I just tested the performance locally on a Ryzen 5 3600. For 55.000 data points and a 15-parameter model with categorical predictors, I get around 1 sample per second. So if you run in parallel with default settings (3000 warmup iters + 1500 data iters), you might complete sampling in a matter of hours?

ex = mcp_example("multiple")
df_tmp = tidyr::expand_grid(rep = 1:250, ex$data) %>%  # upscale to 55000 data points
  dplyr::select(-rep)
fit = mcp(ex$model, df_tmp, par_x = "x", chains = 1, adapt = 100, iter = 100)

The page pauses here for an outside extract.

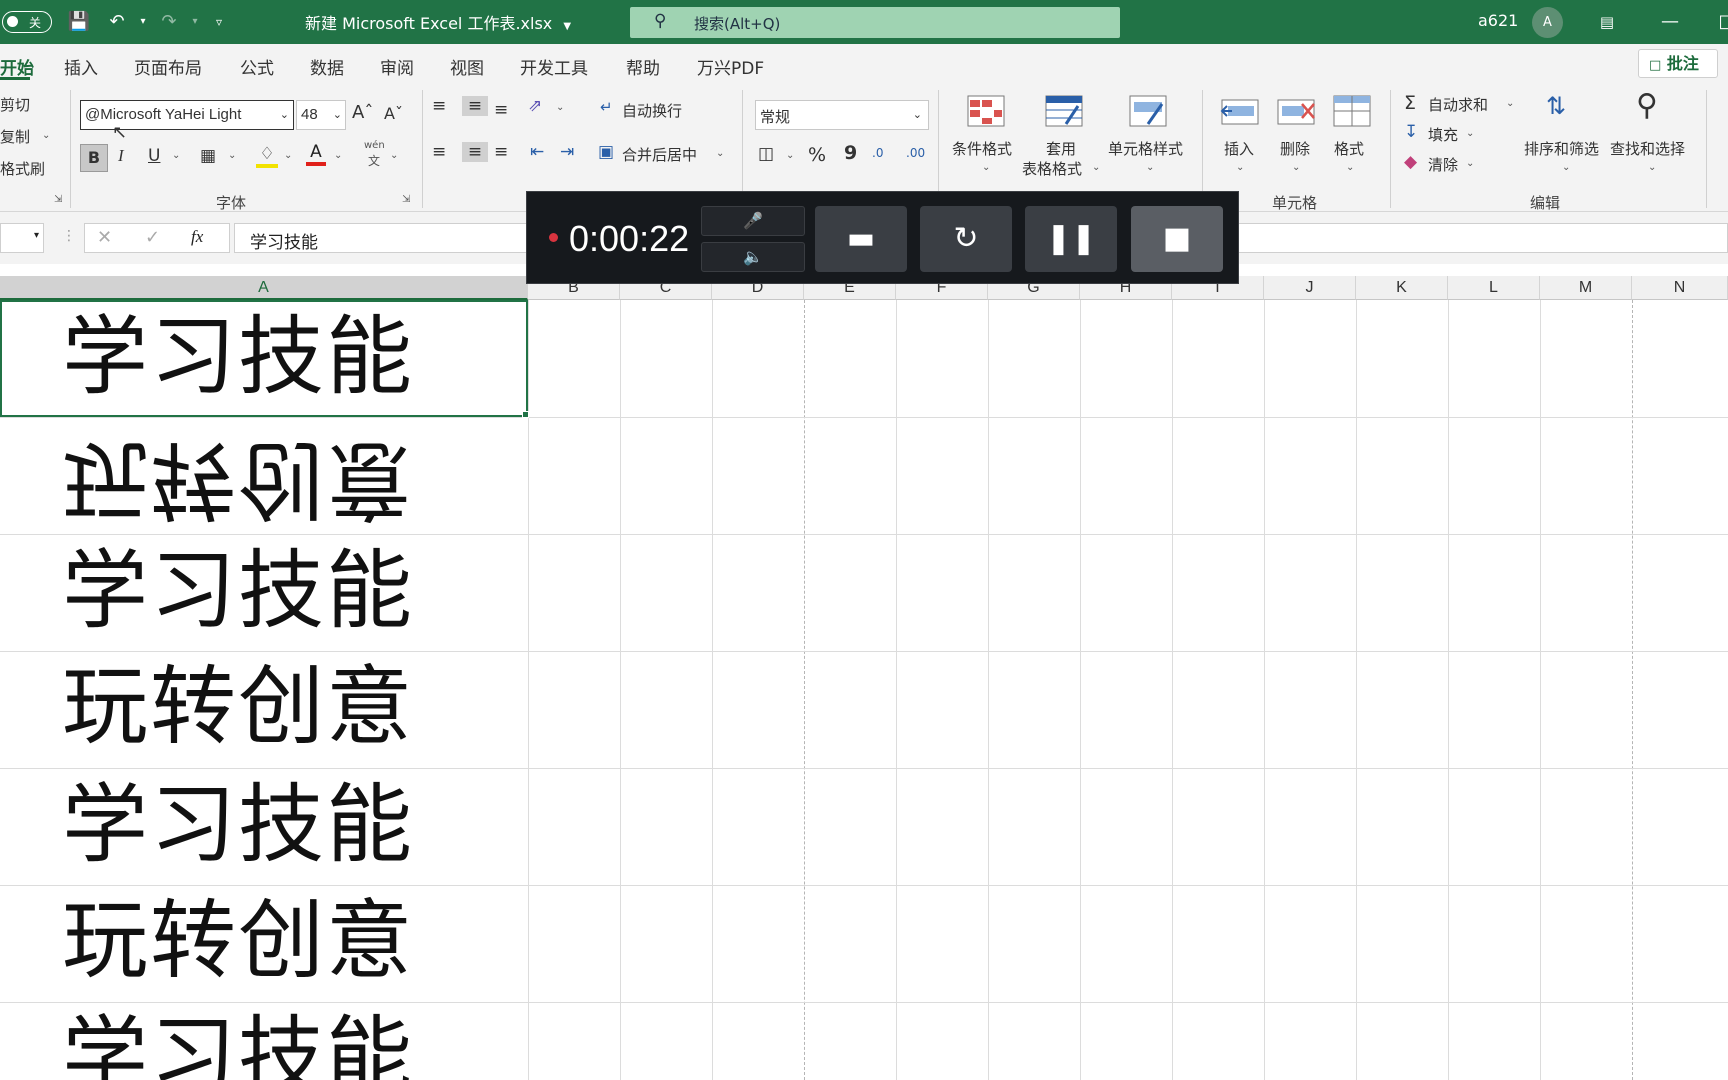 The image size is (1728, 1080). I want to click on format-as-table-label-1: 套用, so click(1061, 148). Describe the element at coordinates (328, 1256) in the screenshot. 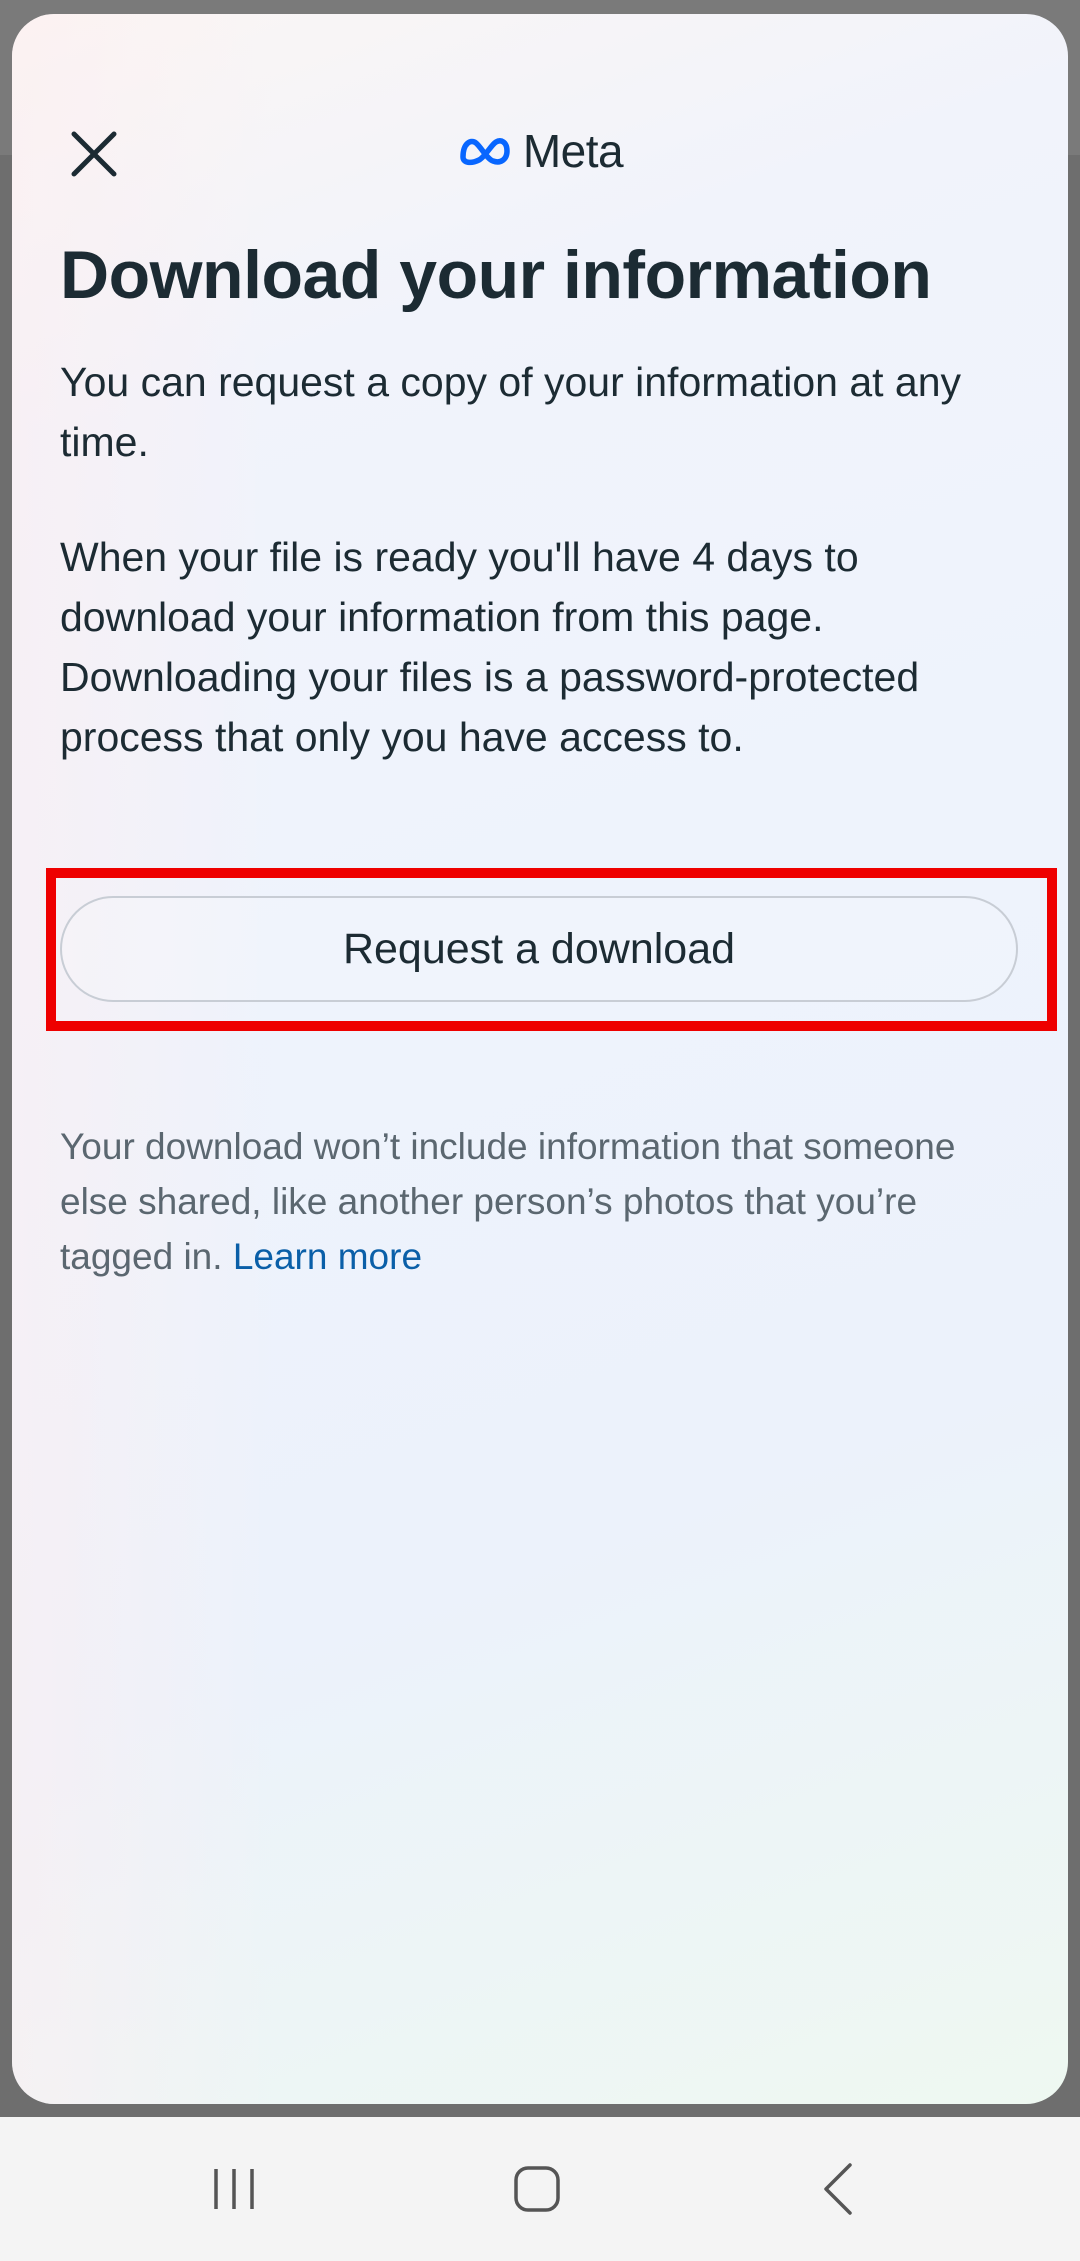

I see `learn-more-link: Learn more` at that location.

I just pushed a new commit to v0.4 which requires ~10% of the memory of the previous version during sampling. Maybe that helped too.

[mattmoo]

I'll give it a go, from my previous experience with these data (see link), the sampling does not converge so quickly (and I do not have such a nice processor!).

[adrose]

Hi, is this issue still up to date or is there additional information for how to incorporate additional predictors?

[lindeloev]

@adrose Unfortunately not. The v0.4 branch currently doesn't run out-of-the-box due to some backwards-incompatible changes in the dependency packages, that I only incorporated into the v0.3 series. I'm presently prioritizing another project higher but really looking forward to getting v0.4 out since it's awesome!

[gavanmcgrath]

Love the package. Looking forward to v0.4.